By default, sudo npm run create-core
will create 4 solr cores.
You can specify number of solr cores by sudo npm run create-core -- 8
for creating 8 cores
This does not have to match the number of CPU cores / threads you have. Even for CPUs with 32 threads you may see diminishing returns having 32 solr cores.
With Ryzen 7 2700X, a 24-minute 720p video takes ~35 seconds to hash with one worker.
80-90% of the time are spent on ffmpeg extracting thumbnails.
You need to run multiple workers in parallel to fully utilize a multi-core CPU.

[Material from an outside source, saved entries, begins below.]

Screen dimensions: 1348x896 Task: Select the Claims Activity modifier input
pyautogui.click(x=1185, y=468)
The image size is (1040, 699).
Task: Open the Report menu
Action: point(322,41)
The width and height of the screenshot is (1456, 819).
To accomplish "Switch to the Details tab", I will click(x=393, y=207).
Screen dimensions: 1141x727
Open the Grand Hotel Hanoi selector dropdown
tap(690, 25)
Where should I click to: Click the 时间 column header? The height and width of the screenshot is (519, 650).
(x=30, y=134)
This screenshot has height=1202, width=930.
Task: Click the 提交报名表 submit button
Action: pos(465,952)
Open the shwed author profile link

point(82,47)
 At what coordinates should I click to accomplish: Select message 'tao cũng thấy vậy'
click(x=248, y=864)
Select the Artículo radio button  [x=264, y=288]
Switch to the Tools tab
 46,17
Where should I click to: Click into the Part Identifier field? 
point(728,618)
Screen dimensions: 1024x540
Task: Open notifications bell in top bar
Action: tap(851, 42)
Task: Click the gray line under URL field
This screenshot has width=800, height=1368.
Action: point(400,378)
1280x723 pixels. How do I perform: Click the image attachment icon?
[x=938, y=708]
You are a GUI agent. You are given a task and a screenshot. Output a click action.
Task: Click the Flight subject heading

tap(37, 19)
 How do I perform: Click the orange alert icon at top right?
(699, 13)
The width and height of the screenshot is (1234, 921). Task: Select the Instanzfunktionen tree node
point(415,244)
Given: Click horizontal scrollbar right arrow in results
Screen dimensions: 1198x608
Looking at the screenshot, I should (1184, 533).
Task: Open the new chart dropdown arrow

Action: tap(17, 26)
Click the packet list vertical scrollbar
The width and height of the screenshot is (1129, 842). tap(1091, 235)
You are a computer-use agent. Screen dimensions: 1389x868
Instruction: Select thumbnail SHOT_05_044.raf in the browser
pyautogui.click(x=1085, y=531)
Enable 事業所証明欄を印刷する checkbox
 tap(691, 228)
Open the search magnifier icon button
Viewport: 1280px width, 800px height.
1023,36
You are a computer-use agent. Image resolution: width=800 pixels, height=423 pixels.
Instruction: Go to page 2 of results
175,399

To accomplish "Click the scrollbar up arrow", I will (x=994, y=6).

You can take a look at the code in src/lib/hash.js
for hard-coded parameters.
candidates=1000000
1 million is usually accurate and fast enough. Search would be slow above 5 million candidates. Setting candidates to low values (e.g. 100k) would greatly improve search performance but reduce accuracy. But as long as your most populated hash is less than this value, the search is accurate as it covers 100% records in solr.
rows=10
changing this has no effect on accuracy. It merely filter out returning results after search completed and sorted.
accuracy=0
the param is misleading here. The number here is used to choose "clusters", or "hash groups" to search. 0 is the least populated cluster that may found a match. 1 is the second least populated, and so on. If you cannot find any matches after searching first 6 clusters, you are unlikely to find any better matches beyond that. This is because of Locality-sensitive hashing.